Quand je vois ce qui se passe dans le monde, jouer au tennis me rend très heureuxRafael Nadal

Rafael Nadal, lui, est arrivé porte d’Auteuil cette année avec une faim qui lui tenaillait le ventre depuis trois ans. Questionné sur une éventuelle lassitude, consécutive à toutes ses années passées sur le circuit, voici ce que l’Espagnol avait répondu durant la première semaine de la quinzaine : "Je me sens très chanceux de jouer. Pour moi, ce n’est jamais dur. Quand je vois ce qui se passe dans le monde, jouer au tennis me rend très heureux. Ce ne sera jamais un problème de jouer encore et encore." Dit autrement : Rafael Nadal, lui, ne se pose pas de questions. En tout cas pas trop. Le début de la saison de terre battue, en mai, a correspondu avec son retour au sommet, confirmation de sa (re)montée en puissance : victoires à Monte-Carlo, Madrid et Barcelone, pour 17 victoires de rang.
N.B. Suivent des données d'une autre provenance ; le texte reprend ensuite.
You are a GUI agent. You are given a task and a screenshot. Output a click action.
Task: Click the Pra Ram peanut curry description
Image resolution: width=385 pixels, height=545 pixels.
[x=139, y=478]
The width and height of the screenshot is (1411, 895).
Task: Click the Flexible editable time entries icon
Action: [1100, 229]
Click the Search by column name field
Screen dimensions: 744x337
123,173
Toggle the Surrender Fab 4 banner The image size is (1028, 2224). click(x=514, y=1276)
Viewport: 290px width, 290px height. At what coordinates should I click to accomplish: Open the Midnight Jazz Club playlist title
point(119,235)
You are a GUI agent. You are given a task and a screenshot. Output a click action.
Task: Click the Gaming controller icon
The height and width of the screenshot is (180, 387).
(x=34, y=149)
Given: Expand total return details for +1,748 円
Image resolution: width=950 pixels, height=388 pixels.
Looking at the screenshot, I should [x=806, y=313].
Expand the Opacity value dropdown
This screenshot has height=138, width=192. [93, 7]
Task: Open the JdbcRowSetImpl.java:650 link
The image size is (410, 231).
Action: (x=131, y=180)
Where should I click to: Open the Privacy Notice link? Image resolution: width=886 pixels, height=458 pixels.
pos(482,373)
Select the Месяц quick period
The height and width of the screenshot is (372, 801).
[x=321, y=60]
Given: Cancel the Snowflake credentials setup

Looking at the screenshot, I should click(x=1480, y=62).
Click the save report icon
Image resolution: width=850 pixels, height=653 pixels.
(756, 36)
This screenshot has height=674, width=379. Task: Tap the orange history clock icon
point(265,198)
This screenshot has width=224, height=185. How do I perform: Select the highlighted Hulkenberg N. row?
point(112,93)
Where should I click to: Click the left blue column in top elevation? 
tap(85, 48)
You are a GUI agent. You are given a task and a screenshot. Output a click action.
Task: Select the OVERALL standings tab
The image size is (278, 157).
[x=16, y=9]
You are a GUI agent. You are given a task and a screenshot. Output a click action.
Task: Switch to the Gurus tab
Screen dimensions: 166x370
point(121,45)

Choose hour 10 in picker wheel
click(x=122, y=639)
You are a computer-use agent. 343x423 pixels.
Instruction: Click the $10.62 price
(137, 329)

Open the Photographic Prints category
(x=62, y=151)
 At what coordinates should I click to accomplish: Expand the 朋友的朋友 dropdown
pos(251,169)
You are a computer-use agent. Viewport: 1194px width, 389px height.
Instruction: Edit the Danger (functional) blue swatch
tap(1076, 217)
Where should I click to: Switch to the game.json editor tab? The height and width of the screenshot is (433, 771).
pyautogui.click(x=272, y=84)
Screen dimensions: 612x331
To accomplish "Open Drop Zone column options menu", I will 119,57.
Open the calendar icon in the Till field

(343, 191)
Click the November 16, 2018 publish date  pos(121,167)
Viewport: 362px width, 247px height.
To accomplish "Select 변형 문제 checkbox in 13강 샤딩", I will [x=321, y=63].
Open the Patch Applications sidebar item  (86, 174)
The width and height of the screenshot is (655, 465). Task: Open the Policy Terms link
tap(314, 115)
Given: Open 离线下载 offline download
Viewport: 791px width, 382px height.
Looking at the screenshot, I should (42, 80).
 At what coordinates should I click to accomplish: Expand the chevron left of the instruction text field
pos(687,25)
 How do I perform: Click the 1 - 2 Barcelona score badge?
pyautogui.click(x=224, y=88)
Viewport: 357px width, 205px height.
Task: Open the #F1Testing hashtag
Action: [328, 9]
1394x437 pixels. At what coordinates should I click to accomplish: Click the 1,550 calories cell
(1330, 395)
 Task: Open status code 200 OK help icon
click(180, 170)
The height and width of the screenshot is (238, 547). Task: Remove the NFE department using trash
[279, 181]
Ce qui a changé depuis 2016, année qu’il a passée sur le carreau de mai à novembre en raison d’une blessure au poignet, un an après une autre au genou ? "Déjà, l’année dernière, j’ai remarqué qu’il était plus agressif, nous a expliqué Moya. Je veux dire qu’avant il y avait de l’intensité dans son jeu, mais pas assez de coups décisifs pour remporter des points. Aujourd’hui, quand il frappe pleine puissance, souvent, la balle ne revient pas. On a beaucoup travaillé le coup droit à l'entraînement. On a passé des heures à frapper des coups droits, à faire attention à la position des pieds, au transfert vers l'avant. Mais il fallait qu'il accepte de faire ça, puis qu'il transpose tout ça en match, puis qu'il gagne des matchs pour engranger de la confiance. Aujourd’hui, il n'y a plus beaucoup de spécialistes de la terre battue sur le circuit. Donc il faut s'adapter, oublier les longs échanges, être capable de gagner les points en 2-3 frappes. C'est ce sur quoi on travaille." On a vu.

Mais qu’en pense l’intéressé lui-même ? Quand on lui avait demandé de définir l’apport de Moya, il nous avait livré une réponse étonnante : "On a changé certaines choses à l’entraînement mais je dois dire que le plus important, c’est que je ne me suis pas blessé depuis qu’il est là. C’est ce qui m'a permis de m’entraîner autant que je voulais, ce que je n’ai pas toujours pu faire. Et ça fait toute la différence." Ce dimanche, après son triomphe, il a repris ce refrain : "C’est vrai que si mentalement tu es bien, tu lâches tes coups, alors que quand tu réfléchis trop, tu perds du temps, des dixièmes de seconde et au fil du match, tu te rends compte que tu joues trop. Mais je pense qu’il faut surtout être en bonne santé. C’est ce qui te permet de bien bouger, d’avoir un jeu de jambes adéquat, de contrôler tes mouvements. Et la tête suit." Pour tout dire, lui a simplement pris les choses dans le bon ordre.